O problema mais comum, talvez porque seja fácil narrar assim, é a escolha do narrador intruso em terceira pessoa. O resultado, na maioria dos casos, é uma escrita cheia de explicações desnecessárias e até óbvias, que retiram do leitor a riqueza de poder construir mentalmente as necessárias lacunas de entrelinha, porque entendo as camadas "subterrâneas" do texto como indispensáveis à boa literatura.

Narrar em terceira pessoa e apenas descrever, sem opinar, e nunca emitir juízos de valor (cacoete bem comum), torna-se muito mais difícil e quase ninguém faz essa opção. O narrador intruso e explicadinho escreve demais. Esses livros, se editados por mim, perderiam 30% de suas páginas, no mínimo.

A Feira do Livro é plural. Tem espaço para as pessoas que escrevem e lançam livros e também para os escritores.

Alguns ficcionistas anteciparam as coisas do mundo. Júlio Verne, George Orwell, Aldous Huxley, tantos outros. Eu penso que o artista tem, por algum motivo que não sei explicar à luz da ciência, uma capacidade de captar o inconsciente coletivo e até antever o futuro. Também acredito que, quando fazem isso, não percebem a importância do que está canalizado. Aurora que surge. 

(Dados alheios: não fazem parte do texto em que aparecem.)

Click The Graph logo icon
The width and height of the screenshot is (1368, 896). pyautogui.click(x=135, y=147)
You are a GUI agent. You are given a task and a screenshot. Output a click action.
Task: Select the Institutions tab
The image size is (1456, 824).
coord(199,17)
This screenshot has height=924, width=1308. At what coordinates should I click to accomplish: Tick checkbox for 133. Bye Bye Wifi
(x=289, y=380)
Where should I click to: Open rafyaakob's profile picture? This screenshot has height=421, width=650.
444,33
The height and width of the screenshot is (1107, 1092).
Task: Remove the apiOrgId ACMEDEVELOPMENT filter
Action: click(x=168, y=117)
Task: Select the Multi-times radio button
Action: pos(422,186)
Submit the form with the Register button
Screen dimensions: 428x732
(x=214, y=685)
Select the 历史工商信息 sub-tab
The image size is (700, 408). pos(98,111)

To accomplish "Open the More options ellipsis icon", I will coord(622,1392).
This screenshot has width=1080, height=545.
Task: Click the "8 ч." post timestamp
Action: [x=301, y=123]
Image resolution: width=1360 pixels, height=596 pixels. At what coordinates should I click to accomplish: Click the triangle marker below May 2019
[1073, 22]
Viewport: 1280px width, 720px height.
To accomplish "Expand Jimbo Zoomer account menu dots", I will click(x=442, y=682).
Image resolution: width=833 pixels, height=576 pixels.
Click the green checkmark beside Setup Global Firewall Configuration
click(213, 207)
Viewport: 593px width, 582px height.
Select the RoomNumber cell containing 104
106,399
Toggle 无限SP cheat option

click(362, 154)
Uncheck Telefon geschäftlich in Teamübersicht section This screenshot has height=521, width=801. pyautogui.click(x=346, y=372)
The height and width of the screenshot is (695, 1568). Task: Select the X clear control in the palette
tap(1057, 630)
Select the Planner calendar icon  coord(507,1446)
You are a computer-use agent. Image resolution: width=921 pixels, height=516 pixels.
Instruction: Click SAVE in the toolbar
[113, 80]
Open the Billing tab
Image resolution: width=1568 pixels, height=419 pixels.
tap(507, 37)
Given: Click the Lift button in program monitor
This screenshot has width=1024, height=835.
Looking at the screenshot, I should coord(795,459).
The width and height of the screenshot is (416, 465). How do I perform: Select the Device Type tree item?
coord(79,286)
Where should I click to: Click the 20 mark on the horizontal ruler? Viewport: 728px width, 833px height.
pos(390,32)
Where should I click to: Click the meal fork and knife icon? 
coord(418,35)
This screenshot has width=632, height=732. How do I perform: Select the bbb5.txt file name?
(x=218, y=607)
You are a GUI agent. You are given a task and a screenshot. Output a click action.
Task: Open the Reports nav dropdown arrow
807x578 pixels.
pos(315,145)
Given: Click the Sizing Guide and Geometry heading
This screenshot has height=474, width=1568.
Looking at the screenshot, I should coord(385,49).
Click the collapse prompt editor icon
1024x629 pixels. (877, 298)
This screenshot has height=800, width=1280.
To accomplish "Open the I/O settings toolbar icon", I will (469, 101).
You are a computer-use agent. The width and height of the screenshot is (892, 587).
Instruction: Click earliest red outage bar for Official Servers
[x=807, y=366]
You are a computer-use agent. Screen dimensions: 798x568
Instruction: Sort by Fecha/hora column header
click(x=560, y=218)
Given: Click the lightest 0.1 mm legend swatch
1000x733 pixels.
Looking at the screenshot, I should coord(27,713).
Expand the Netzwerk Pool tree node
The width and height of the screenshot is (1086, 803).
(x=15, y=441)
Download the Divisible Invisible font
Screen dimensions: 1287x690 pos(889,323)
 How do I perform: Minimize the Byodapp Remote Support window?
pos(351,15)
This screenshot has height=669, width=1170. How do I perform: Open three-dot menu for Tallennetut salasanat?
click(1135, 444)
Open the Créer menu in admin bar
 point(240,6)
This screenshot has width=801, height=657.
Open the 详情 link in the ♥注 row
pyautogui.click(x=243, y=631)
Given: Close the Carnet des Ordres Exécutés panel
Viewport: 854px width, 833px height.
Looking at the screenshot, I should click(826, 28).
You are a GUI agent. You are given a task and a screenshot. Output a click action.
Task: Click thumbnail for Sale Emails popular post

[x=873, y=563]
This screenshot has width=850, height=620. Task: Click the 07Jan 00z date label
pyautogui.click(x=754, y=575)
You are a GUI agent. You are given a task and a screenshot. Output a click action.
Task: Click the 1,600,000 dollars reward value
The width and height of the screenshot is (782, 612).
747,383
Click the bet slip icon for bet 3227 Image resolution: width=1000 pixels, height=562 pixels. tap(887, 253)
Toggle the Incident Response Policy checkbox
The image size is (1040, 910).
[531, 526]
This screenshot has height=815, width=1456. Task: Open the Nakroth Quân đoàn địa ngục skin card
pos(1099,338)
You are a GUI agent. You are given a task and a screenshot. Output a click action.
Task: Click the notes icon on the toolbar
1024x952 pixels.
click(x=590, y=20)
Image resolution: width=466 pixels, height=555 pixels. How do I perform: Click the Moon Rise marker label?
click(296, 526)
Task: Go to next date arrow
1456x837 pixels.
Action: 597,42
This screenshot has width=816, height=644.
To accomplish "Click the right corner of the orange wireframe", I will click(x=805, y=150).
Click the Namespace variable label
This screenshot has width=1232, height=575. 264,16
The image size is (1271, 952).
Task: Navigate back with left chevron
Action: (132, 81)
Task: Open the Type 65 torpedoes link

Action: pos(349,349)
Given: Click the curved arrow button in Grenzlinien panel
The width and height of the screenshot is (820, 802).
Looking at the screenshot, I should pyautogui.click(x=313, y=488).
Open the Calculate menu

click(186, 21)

Por que escrever com o pensamento no dinheiro? Somos escritores, ou vendedores? Somos as duas coisas? 

Mágico faz truques, mago faz magia. Escritor é "demiurgo" e veio antes.  Vença um dragão e fale com o Pinóquio. Assimile material bruto e processe, revire, futrique. Do mexe-remexe, emerge um novo contexto. Essas modulações de tom, exigidas à adaptação, emprestam a verossimilhança perseguida pelo autor que, eventualmente, transmite confiança ao leitor, ou espectador, que responde com empatia à mensagem.